***** Extracted text *****

Katie teaches middle school English/Language Arts and has a master's degree in Secondary English Education

In this lesson, we'll take a look at a synopsis and analysis of Act 1, scene 3 of William Shakespeare's famous tragedy about two young star-crossed lovers, 'Romeo and Juliet.'

Scene Synopsis

Act 1, scene 3 of Romeo and Juliet takes place at the Capulets' house. Lady Capulet enters and tells Juliet's nurse to summon Juliet. After Juliet arrives, Lady Capulet tells the nurse to leave but changes her mind, asking her to stay for their conversation. Lady Capulet mentions that Juliet is not yet fourteen and the nurse gives a monologue (or a long speech given in a play by one speaker) about her memories of Juliet as a baby: when she was born, when the nurse weaned her, and a time when she was a toddler and fell on her face while walking. This speech characterizes the nurse as a chatty and somewhat common person, but very fond of Juliet. This contrasts with Lady Capulet's cold distance from her daughter.

Juliet enters the room and Lady Capulet asks her how she feels about getting married. Juliet is not interested, responding, 'It is an honor that I dream not of.' Lady Capulet reminds her that there are many girls of high social standing in Verona who have gotten married and had children at a younger age than Juliet, including Lady Capulet herself. She asks Juliet to start thinking about marriage because a man named Paris would like to marry her.

***** Stored data *****

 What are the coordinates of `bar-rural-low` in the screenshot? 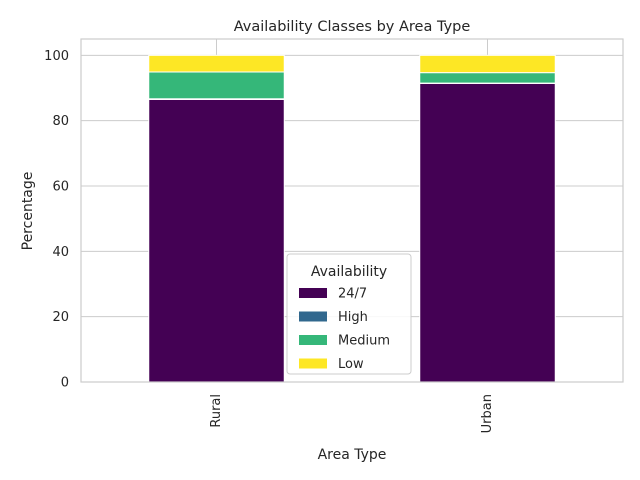 It's located at (216, 64).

*****

Job item — Continue the Romeo and Juliet lesson from its last sentence, writing what comes next.

Your response —
The nurse exclaims that Paris is a great man. Lady Capulet tells Juliet that Paris will be at the party they are hosting at their house that night, and Juliet should carefully examine him to see if she likes him enough to marry him. Lady Capulet describes Paris as virtuous and handsome and suggests Juliet should do her best to like him. Juliet replies, 'I'll look to like, if looking liking move/ But no more deep will I endart mine eye/ Than your consent gives it strength to fly.' She's saying that she will do as her mother says and try to like him, if looking alone can cause liking. This quote shows that she wants to be obedient but is still not interested - or convinced - that she will want to marry Paris.